INSTRUCTIONS FOR THE TASK: Reproduce the full set of records that follow, exactly as shown.

*** Opening of SUPPLIED MATERIAL ***

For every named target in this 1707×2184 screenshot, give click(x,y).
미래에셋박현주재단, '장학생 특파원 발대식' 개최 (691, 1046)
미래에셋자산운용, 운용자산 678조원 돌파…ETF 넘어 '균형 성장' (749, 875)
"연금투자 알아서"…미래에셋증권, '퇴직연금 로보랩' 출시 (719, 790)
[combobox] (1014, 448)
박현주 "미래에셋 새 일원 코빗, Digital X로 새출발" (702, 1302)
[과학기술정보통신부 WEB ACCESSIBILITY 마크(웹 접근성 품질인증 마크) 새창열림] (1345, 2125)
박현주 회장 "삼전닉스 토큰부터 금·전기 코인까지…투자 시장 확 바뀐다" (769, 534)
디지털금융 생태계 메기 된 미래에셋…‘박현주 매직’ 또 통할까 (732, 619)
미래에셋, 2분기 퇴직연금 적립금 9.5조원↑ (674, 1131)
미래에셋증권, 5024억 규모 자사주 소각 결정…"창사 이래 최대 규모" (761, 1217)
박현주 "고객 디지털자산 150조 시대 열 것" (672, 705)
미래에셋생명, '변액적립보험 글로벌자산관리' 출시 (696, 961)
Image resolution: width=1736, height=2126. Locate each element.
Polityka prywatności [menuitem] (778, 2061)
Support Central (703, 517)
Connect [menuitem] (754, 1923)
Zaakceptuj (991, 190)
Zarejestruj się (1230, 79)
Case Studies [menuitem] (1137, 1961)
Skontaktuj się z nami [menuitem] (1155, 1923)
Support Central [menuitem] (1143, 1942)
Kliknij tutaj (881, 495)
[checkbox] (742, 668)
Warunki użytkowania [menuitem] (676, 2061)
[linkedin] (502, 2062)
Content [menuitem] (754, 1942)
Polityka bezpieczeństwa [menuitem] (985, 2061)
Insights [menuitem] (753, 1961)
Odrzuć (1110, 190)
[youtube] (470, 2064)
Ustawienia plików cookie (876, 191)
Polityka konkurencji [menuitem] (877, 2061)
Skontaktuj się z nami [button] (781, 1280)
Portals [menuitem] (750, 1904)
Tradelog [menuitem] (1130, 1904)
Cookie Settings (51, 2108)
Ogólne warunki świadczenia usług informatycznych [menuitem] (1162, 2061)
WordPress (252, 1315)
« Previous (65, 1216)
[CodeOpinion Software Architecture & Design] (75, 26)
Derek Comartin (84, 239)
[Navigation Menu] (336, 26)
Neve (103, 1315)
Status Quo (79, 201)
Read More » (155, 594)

*** Close of SUPPLIED MATERIAL ***

ANSWER TO THE EXERCISE:
For every named target in this 1707×2184 screenshot, give click(x,y).
미래에셋박현주재단, '장학생 특파원 발대식' 개최 (691, 1046)
미래에셋자산운용, 운용자산 678조원 돌파…ETF 넘어 '균형 성장' (749, 875)
"연금투자 알아서"…미래에셋증권, '퇴직연금 로보랩' 출시 (719, 790)
[combobox] (1014, 448)
박현주 "미래에셋 새 일원 코빗, Digital X로 새출발" (702, 1302)
[과학기술정보통신부 WEB ACCESSIBILITY 마크(웹 접근성 품질인증 마크) 새창열림] (1345, 2125)
박현주 회장 "삼전닉스 토큰부터 금·전기 코인까지…투자 시장 확 바뀐다" (769, 534)
디지털금융 생태계 메기 된 미래에셋…‘박현주 매직’ 또 통할까 (732, 619)
미래에셋, 2분기 퇴직연금 적립금 9.5조원↑ (674, 1131)
미래에셋증권, 5024억 규모 자사주 소각 결정…"창사 이래 최대 규모" (761, 1217)
박현주 "고객 디지털자산 150조 시대 열 것" (672, 705)
미래에셋생명, '변액적립보험 글로벌자산관리' 출시 (696, 961)
Image resolution: width=1736, height=2126. Locate each element.
Polityka prywatności [menuitem] (778, 2061)
Support Central (703, 517)
Connect [menuitem] (754, 1923)
Zaakceptuj (991, 190)
Zarejestruj się (1230, 79)
Case Studies [menuitem] (1137, 1961)
Skontaktuj się z nami [menuitem] (1155, 1923)
Support Central [menuitem] (1143, 1942)
Kliknij tutaj (881, 495)
[checkbox] (742, 668)
Warunki użytkowania [menuitem] (676, 2061)
[linkedin] (502, 2062)
Content [menuitem] (754, 1942)
Polityka bezpieczeństwa [menuitem] (985, 2061)
Insights [menuitem] (753, 1961)
Odrzuć (1110, 190)
[youtube] (470, 2064)
Ustawienia plików cookie (876, 191)
Polityka konkurencji [menuitem] (877, 2061)
Skontaktuj się z nami [button] (781, 1280)
Portals [menuitem] (750, 1904)
Tradelog [menuitem] (1130, 1904)
Cookie Settings (51, 2108)
Ogólne warunki świadczenia usług informatycznych [menuitem] (1162, 2061)
WordPress (252, 1315)
« Previous (65, 1216)
[CodeOpinion Software Architecture & Design] (75, 26)
Derek Comartin (84, 239)
[Navigation Menu] (336, 26)
Neve (103, 1315)
Status Quo (79, 201)
Read More » (155, 594)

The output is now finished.